今朝の朝日新聞
「NHKは、地上波と衛星放送を視聴できる世帯が対象で受信契約の半数超を占める「衛星契約」の受信料を、来年10月にも1割程度値下げする方向で最終調整に入った。最高意思決定機関の経営委員会と詰めの調整を進めている。」
そもそもから
「受信料とはなにか?」
戦前は、無線電信法という当時の法律によって、電報や電話などの公衆電信や放送の運用・番組内容について規定し、放送事業を大日本帝国政府の一元的管理統制の下に置くと共に、ラジオ放送を社団法人日本放送協会に独占させ、管理統制していた。財源として聴取料を徴収していた。(国営放送)
戦後も聴取料の徴収は続けられたが、
GHQにより、放送制度の民主化が進められ、
民間企業による放送事業参入が認められるようになったと同時に、
日本放送協会は「特殊法人」に変わり、放送事業を行っていくことに。(国営放送から公共放送へ)

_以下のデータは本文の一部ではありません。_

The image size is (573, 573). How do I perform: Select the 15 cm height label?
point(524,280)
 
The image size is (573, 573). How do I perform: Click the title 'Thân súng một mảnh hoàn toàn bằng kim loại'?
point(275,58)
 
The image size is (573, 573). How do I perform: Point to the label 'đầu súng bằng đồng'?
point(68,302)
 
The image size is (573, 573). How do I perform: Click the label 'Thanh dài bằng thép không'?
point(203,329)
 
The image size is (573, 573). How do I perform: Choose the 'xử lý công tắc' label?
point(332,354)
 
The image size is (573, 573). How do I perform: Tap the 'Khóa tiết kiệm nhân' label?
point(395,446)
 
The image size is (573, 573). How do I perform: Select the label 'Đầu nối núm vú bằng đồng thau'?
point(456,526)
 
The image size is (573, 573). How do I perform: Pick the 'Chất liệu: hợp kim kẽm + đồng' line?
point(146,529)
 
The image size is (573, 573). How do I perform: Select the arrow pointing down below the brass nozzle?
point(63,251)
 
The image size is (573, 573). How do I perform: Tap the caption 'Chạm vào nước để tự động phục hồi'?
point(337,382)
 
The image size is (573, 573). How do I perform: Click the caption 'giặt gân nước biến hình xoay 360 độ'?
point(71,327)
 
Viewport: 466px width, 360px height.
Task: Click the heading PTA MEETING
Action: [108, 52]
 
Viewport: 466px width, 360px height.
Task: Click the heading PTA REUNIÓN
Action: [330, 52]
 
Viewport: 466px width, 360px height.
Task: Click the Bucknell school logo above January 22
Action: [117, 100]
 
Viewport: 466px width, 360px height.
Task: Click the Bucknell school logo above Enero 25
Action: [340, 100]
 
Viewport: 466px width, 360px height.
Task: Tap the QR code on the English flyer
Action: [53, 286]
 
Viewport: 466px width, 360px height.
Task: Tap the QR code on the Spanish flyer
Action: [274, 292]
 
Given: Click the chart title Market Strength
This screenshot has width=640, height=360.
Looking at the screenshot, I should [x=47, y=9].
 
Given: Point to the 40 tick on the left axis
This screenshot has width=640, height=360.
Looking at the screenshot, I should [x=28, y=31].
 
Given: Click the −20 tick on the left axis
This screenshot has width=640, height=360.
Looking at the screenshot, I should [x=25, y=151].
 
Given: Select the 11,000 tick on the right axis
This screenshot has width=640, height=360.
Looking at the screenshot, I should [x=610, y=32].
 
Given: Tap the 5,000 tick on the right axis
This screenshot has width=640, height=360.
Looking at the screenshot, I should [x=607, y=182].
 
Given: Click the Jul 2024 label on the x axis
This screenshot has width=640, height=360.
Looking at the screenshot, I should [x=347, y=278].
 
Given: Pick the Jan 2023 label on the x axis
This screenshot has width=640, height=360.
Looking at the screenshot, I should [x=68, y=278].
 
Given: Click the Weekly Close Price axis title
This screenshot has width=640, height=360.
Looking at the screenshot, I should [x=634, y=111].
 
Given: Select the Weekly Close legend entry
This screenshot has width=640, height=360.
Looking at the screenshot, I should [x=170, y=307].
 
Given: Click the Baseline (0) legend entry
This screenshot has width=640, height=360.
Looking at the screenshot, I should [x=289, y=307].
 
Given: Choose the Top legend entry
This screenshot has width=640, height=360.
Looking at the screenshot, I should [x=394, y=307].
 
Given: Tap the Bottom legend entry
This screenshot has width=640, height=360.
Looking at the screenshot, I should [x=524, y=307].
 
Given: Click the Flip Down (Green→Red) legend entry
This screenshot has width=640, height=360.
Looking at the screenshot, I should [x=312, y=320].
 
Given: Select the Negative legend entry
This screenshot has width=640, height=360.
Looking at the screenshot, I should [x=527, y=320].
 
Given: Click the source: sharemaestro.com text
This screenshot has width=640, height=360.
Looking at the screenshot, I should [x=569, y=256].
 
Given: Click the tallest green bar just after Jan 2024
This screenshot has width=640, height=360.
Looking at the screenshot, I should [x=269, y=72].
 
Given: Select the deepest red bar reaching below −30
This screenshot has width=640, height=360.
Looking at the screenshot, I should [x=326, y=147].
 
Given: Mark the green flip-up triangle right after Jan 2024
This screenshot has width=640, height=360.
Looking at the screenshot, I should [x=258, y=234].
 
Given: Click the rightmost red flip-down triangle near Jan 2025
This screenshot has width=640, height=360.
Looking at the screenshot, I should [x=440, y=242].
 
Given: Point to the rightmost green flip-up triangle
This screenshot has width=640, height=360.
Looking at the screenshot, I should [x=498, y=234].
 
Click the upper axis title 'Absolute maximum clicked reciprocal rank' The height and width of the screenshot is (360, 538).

この際、政府や企業などの圧力に屈さないよう、いかなる組織にも依存する体制をなくす必要があるとのことから、
放送の視聴者よりその料金を徴収する「受信料制度」が誕生した。(財源の公共負担)
これが現在の受信料。
つまり
放送局にかかる「不法な圧力」から「言論報道の自由」を
守るため、視聴者の「財源負担」で運営しようという
考え方。
世界でも例を見ない制度(と僕は思う)
そして今
受信料は、沖縄を除き
口座 クレジット払いで 衛星契約が¥2230
地上契約が¥1260
このうち「衛星契約」を来年10月から一割値下げするということらしい。
この額が高いと考える人も、
妥当と考える人もいて、さまざまだ。
現在のNHKは受信料が唯一の財源(政見放送と国際放送以外)
であり、この財源で、放送番組の制作費や職員の人件費を
賄っている。それ以外に収入はない。
心配は
受信料値下げは、制作費や人件費の削減につながる可能性があるということ。
番組制作費や人件費が少なくなり
「現場の人間」の気持ちが「荒れる」ことだ。
NHKの職員の給与が巷間「高い」と言われることが多いが、
元職員の実感としては決してそんなことはない。
特に同業他社(民放)と比べれば、いまだに格段に低いのだ。
若い頃我々職員は、せめて同業他社との格差を縮めてほしいといつも考えていたし、労働組合の要求にも、そうした文言が入ったこともあった。
これは未だに叶えられていない。
スポンサーからの収入による民放と
公共負担の受信料という「財源の差」もあり、
難しいのだろうと思う。
そして「番組制作費」
これについても「NHKは多額の制作費を使っている。」
といわれているが、
民放のように、ほとんどの番組を、下請けプロに安い費用で作らせるという手法を用いるわけにもいかないから、
それほど安く上げることは不可能である。
それでも我が後輩たちは、現場でできる限りの「努力」をして「効率化」に取り組んでいる。
例えば
高くつく海外出張でも
今やアメリカ二泊三日ロケなんか当たり前らしい⁉️
二日かかるロケを一日でやり、一週間かかる編集も2、3日で上げるような状況が平気になっている。
「働き方改革」の名の下に、
労働時間を縮めて仕事の集約化も同時にすすめられている。
すでにかなり「荒れた」現場になっているかもしれない。
そのせいにしたくないが、先日来の「過労死」頻発も
こうした背景もあるという人もいる。
視聴者の皆さんも、、NHKの経営も
こうした現状を、しっかり踏まえて
「値下げ」に踏み切ってもらいたい。